▶ _Excerpt to read_
######
2. Wrong Time Step Units
// WRONG: dt in milliseconds, but params expect seconds
engine.tick(100, store); // Thought this was 100ms, actually 100s!
// RIGHT:
engine.tick(0.1, store); // 100ms = 0.1 seconds
3. Reusing Program Across Engines
auto program = compiler.compile(spec, ns, fn);
engine1.load(std::move(program)); // OK
engine2.load(std::move(program)); // ERROR: program already moved!
// FIX: Compile twice or clone program
4. Not Resetting After Re-Run
// First run
for (int i = 0; i < 100; ++i) engine.tick(0.1, store);
// Second run (but state still from first run!)
for (int i = 0; i < 100; ++i) engine.tick(0.1, store); // WRONG
// FIX:
engine.reset();
store.clear();
// Now ready for second run
Platform-Specific Notes
Windows (MSVC)
cmake -G "Visual Studio 17 2022" -A x64 ..
cmake --build . --config Release
Linux (GCC/Clang)
######
▶ _Supplied records_
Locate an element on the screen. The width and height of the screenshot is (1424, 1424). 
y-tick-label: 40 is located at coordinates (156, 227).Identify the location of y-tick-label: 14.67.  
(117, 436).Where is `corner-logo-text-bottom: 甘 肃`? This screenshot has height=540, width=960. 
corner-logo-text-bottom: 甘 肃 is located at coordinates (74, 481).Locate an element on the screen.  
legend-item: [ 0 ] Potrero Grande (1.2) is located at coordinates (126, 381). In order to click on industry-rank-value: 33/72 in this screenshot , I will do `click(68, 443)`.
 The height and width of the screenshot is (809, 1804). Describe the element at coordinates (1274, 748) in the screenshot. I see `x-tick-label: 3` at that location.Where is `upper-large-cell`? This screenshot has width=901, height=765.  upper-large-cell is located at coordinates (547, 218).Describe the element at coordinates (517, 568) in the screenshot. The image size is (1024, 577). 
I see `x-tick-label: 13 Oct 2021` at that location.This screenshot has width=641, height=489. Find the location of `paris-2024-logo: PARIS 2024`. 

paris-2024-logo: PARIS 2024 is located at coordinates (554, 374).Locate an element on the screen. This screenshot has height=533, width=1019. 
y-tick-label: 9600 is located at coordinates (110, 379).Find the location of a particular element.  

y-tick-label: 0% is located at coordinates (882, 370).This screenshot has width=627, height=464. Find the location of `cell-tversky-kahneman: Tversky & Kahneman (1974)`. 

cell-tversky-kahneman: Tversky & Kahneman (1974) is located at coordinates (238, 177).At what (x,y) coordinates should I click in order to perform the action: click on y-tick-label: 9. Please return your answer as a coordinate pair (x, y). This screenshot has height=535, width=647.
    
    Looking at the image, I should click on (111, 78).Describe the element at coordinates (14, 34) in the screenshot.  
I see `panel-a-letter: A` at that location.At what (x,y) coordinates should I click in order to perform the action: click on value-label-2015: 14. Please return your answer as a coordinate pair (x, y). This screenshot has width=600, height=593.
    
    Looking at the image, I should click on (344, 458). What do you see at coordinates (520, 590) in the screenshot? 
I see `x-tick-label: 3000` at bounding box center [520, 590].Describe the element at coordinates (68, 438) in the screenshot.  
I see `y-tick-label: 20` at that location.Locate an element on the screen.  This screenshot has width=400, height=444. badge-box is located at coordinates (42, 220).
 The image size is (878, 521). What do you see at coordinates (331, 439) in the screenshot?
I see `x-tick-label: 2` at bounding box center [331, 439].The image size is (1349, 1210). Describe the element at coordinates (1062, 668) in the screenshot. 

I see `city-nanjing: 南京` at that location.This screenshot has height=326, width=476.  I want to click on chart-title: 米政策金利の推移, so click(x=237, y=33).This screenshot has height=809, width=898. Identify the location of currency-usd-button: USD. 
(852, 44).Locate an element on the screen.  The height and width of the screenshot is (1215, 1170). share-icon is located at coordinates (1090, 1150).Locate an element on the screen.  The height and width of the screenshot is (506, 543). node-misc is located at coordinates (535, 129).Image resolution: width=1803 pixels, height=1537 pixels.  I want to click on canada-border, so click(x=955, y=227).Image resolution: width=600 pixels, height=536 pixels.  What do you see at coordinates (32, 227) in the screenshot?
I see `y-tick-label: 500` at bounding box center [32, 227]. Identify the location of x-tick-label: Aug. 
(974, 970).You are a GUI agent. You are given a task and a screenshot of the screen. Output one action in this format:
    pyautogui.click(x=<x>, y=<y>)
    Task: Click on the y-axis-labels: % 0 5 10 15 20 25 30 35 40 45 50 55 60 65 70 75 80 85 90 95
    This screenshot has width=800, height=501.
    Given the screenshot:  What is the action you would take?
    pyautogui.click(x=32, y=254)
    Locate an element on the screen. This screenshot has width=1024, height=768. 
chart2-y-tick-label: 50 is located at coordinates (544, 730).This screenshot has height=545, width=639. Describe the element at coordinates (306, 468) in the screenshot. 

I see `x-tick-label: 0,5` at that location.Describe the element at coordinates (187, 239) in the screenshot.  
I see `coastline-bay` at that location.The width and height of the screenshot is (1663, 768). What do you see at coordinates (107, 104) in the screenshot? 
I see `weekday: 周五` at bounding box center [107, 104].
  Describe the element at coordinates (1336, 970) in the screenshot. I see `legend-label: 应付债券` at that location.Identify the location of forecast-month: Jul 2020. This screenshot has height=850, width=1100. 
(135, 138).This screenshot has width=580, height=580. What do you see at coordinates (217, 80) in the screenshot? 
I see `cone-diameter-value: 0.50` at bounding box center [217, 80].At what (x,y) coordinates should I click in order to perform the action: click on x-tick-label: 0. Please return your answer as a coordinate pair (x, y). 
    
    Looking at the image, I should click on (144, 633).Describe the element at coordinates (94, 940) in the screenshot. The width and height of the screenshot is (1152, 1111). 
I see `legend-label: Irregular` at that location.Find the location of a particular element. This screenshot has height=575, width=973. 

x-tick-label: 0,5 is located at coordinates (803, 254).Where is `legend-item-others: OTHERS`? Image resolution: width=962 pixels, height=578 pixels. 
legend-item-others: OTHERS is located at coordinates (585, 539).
######
According to the engine pitfalls excerpt, which two calls prepare for a second run? The entries have nothing to do with the engine pitfalls excerpt.

engine.reset() and store.clear()